Jorge Avila · 5 de mayo de 2026
Luisa Alcalde entregó la presidencia de Morena a Ariadna Montiel en el congreso extraordinario del partido este fin de semana, un reflejo de la crisis que viven ante las elecciones intermedias del próximo año. La solicitud de licencia de Rubén Rocha Moya como gobernador de Sinaloa y de Juan de Dios Gámez como alcalde de Culiacán, y quien se asumía el preferido del ahora exgobernador como sucesor acentuaron la crisis. En conjunto, ambos acontecimientos expresan una cualidad del partido que lo aqueja, deliberadamente, desde sus orígenes: asumirse un partido-movimiento.
Más que consolidar a Morena como una organización política fuerte lo convierte en un pato. ¿Qué distingue a esta ave para ser comparada con el partido oficial? Pueden volar, nadar y correr; sin embargo, no se especializan en ninguna. Aunque puede tomarse como adaptabilidad, en esta época donde reina la frase trillada: “es tiempo de definiciones” ser un pato no es necesariamente una virtud. Morena es el partido en el gobierno y no puede insistir en jugar con la ambigüedad. Más bien refleja una actitud deliberada de irresponsabilidad como gobierno y como organización política, genera incertidumbre y favorece los acuerdos particulares antes que las normas generales.

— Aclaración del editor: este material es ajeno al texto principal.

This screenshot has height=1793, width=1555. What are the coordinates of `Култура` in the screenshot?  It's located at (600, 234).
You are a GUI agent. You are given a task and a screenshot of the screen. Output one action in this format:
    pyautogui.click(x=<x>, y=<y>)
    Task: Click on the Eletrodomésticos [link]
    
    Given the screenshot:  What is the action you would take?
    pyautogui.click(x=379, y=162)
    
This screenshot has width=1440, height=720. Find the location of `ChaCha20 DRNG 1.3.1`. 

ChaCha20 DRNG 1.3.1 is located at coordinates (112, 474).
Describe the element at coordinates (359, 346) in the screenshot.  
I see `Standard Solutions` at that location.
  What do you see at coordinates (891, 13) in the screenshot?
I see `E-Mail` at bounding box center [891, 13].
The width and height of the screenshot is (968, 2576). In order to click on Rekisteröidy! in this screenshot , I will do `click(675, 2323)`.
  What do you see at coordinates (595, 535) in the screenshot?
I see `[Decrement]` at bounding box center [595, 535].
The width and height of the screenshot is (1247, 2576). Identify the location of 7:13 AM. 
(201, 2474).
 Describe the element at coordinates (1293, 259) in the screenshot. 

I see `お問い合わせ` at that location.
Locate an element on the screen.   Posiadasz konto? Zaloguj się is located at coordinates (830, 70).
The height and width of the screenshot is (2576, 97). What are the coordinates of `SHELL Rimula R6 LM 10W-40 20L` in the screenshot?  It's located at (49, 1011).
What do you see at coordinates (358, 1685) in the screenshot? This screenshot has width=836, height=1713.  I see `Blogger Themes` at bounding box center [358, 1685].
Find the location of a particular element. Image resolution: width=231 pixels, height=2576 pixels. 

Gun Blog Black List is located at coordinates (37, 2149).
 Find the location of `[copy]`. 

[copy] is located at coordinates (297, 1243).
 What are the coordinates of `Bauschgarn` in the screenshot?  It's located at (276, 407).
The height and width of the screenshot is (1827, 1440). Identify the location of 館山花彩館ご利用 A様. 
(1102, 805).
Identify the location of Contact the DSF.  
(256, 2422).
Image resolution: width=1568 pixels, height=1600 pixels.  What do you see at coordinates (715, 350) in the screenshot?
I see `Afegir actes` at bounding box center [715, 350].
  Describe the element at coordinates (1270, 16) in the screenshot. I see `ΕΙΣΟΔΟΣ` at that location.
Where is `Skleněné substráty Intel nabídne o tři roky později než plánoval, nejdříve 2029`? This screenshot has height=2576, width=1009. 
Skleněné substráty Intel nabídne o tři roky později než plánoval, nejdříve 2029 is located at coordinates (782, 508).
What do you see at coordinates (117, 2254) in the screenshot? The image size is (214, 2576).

Un claro ejemplo es la afirmación de Citlalli Hernández en entrevista con Gabriela Warkentin: “Morena siempre se ha comportado como un movimiento, no como un partido que disputa el poder.” La Presidenta de la Comisión Nacional de Elecciones del partido afirmaba que debían establecer reglas claras y que el partido ya estaba en proceso de institucionalización gracias al proceso de afiliación masiva. Sin embargo, de poco sirve presumir la afiliación como institucionalización si reniegan de asumir una definición clara de lo que son en la práctica: un partido que disputa el poder, cuya meta es preservar las posiciones de poder que ya tiene y ganar nuevas.
El juego de ambigüedades entre ser partido o movimiento también explica la crisis de Rubén Rocha Moya, pues la falta de reglas claras fue señalada por Gabriela Warkentin como ejemplo de permitir que personas con acusaciones claras y fundamentadas ocupen espacios en nombre del partido. Ante el señalamiento, la funcionaria del partido sólo atinó a señalar que existen líneas muy delgadas y la necesidad de encontrar elementos “objetivos” que permitan definir si alguien puede representar al partido. La indefinición es un juego de poder que, como me hizo notar un militante de Morena que viene desde tiempos del PRD, recuerda una vieja máxima de ese partido: acuerdo mata estatuto.
Intuyo que Morena apuesta por la indefinición por dos motivos: evitar que su militancia cuente con un marco institucional que les permita reclamar derechos y hacer valer obligaciones a su dirigencia y a sus representantes, y permitir que esos vacíos normativos ocupados por acuerdos cupulares les permitan mantener el poder y los controles a nivel local y nacional. Su indefinición deliberada permite que personas como Rocha Moya sean la norma y no la excepción. Aunque Morena se asuma discursivamente como partido-movimiento, en los hechos dejó de ser movimiento en cuanto asumió el poder.
Mientras insista en esta ambigüedad, Morena será un pato que, al dar prioridad a los acuerdos sobre los estatutos, sólo alimentará la tensión que rompa con la consolidación del poder que le garantice continuidad como gobierno. Al llegar a la mitad de su segundo sexenio, en Morena creen que esa indecisión es una estrategia efectiva para mantenerse en el poder sin asumir las responsabilidades que conlleva. Al renunciar a institucionalizarse como un espacio de disputa por el poder, mientras aumentan los cargos en su haber, su ambigüedad sólo facilita la intromisión criminal en nuestra vida pública. Mientras Morena sea un pato, se arriesga a convertirse en el plato por comer en la mesa del poder.